Linear mixed effect model - missing values in random variables

Rui · October 23, 2020, 3:02am

Dear qiime2 developers,

When I run a linear mixed effect model with q2-longitudinal, I noticed that the command would fail if the -p-random-effects contains variables with missing values in the metadata file. For example when I run:

qiime longitudinal linear-mixed-effects
--m-metadata-file sample-metadata-modified.tsv
--m-metadata-file 2018-lme-filtered-core-metrics-results/shannon_vector.qza
--p-metric shannon_entropy
--p-random-effects Week,pH,conductivity,WaterTemp,WaterDepth,ammonia,nitrate
--p-group-columns TreatP
--p-state-column Week
--p-individual-id-column Site
--o-visualization 2018-lme-filtered-core-metrics-results/2018-lme-shannon.qzv

this would fail because variables "pH", "ammonia", "nitrate" contain missing values in the metadata for some samples.

when I got rid of these variables and run it again:

qiime longitudinal linear-mixed-effects
--m-metadata-file sample-metadata-modified.tsv
--m-metadata-file 2018-lme-filtered-core-metrics-results/shannon_vector.qza
--p-metric shannon_entropy
--p-random-effects Week,conductivity,WaterTemp,WaterDepth
--p-group-columns TreatP
--p-state-column Week
--p-individual-id-column Site
--o-visualization 2018-lme-filtered-core-metrics-results/2018-lme-shannon.qzv

The command worked perfectly, and I was able to obtain the visualization.

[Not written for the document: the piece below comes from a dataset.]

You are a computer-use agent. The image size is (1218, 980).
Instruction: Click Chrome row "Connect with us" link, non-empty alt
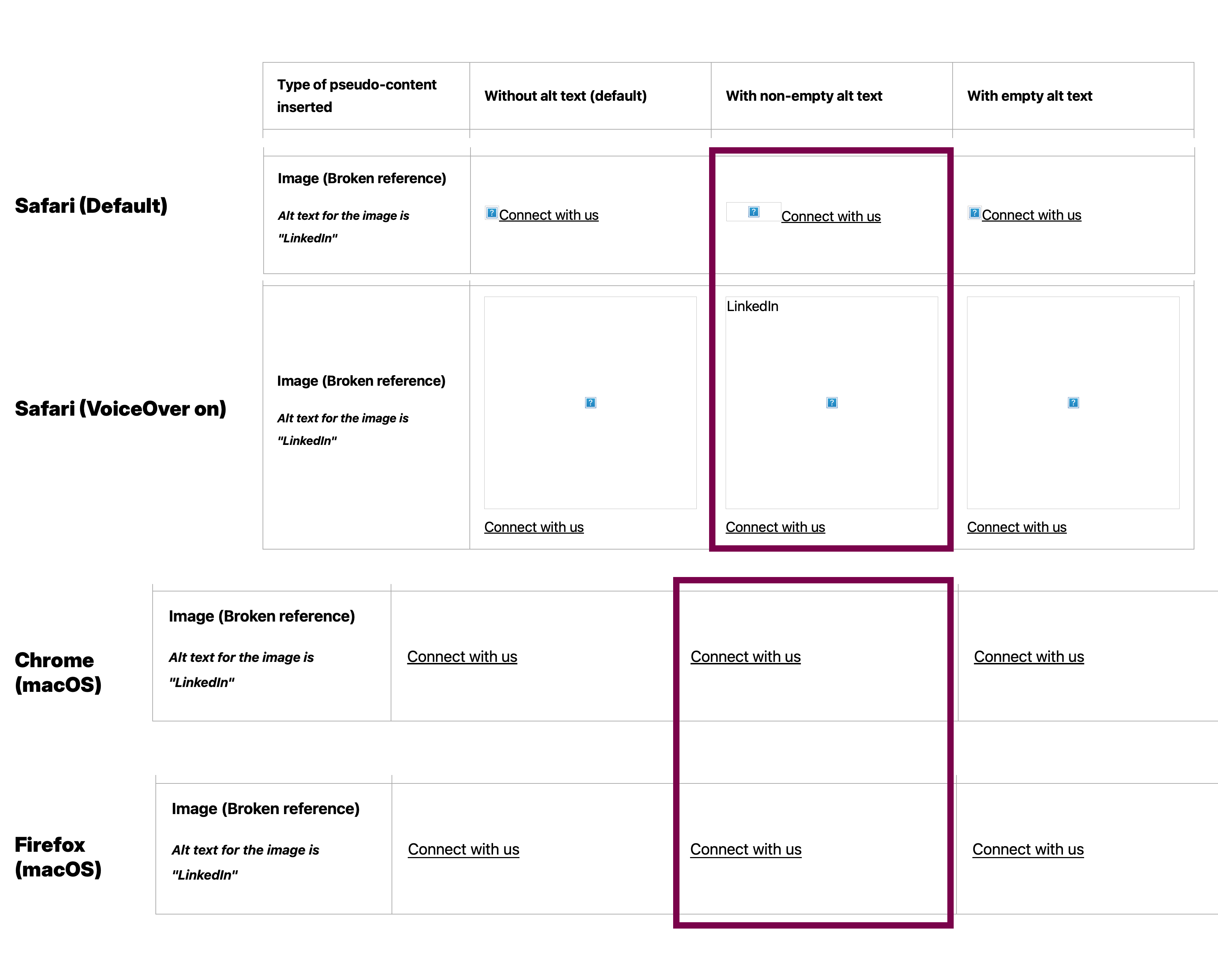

Is there any way to ask qiime to consider those variables with missing values, or should I just simply delete the rows containing missing values? Much appreciation!

Rui

q2 version: 2020.8.0
installation: docker image on an HPC

timanix · October 23, 2020, 4:34am

Hi!
I am not an expert here, but if you don't loose a lot of data by removing empty samples for desirable variables, IMHO, it is better to do it. Otherwise, you are introducing a lot of biases in your model.
Will wait here for expert opinions of other participants.

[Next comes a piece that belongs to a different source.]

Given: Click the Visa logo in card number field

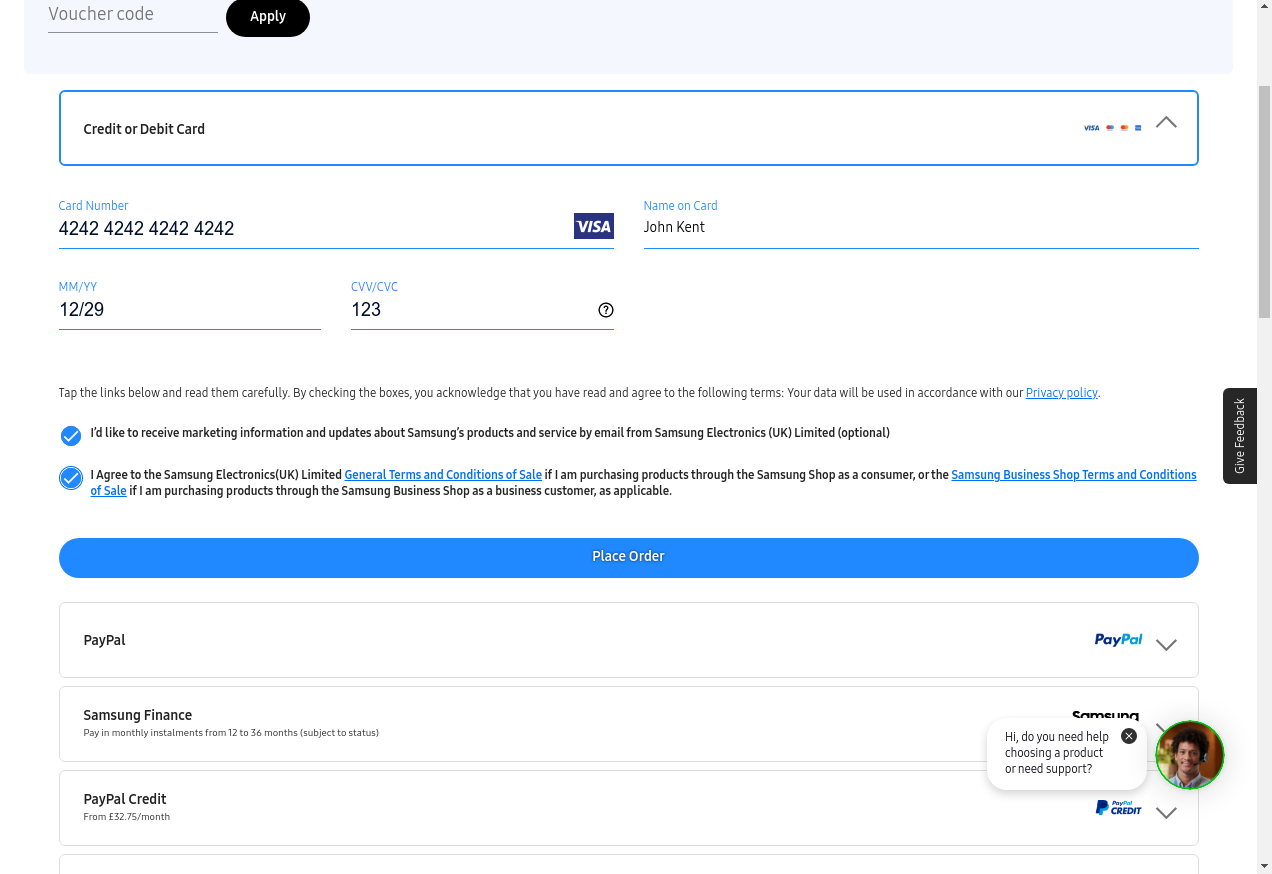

jwdebelius · October 23, 2020, 8:04am

Hi @Rui,

I'm also not a biostatistican (although somedays I play on ). I think @timanix's advice is spot-on. It wouldbe my approach. Imputation can be hard in an already noisy system and I'd rather have confidence in at least one side of my model (my metadata). So, I would drop the samples misssing covariates too

Best,
Justine

Rui · October 23, 2020, 9:30am

Thanks for your opinions! I'll give it a try and see the differences.

system · November 23, 2020, 3:30pm

This topic was automatically closed 31 days after the last reply. New replies are no longer allowed.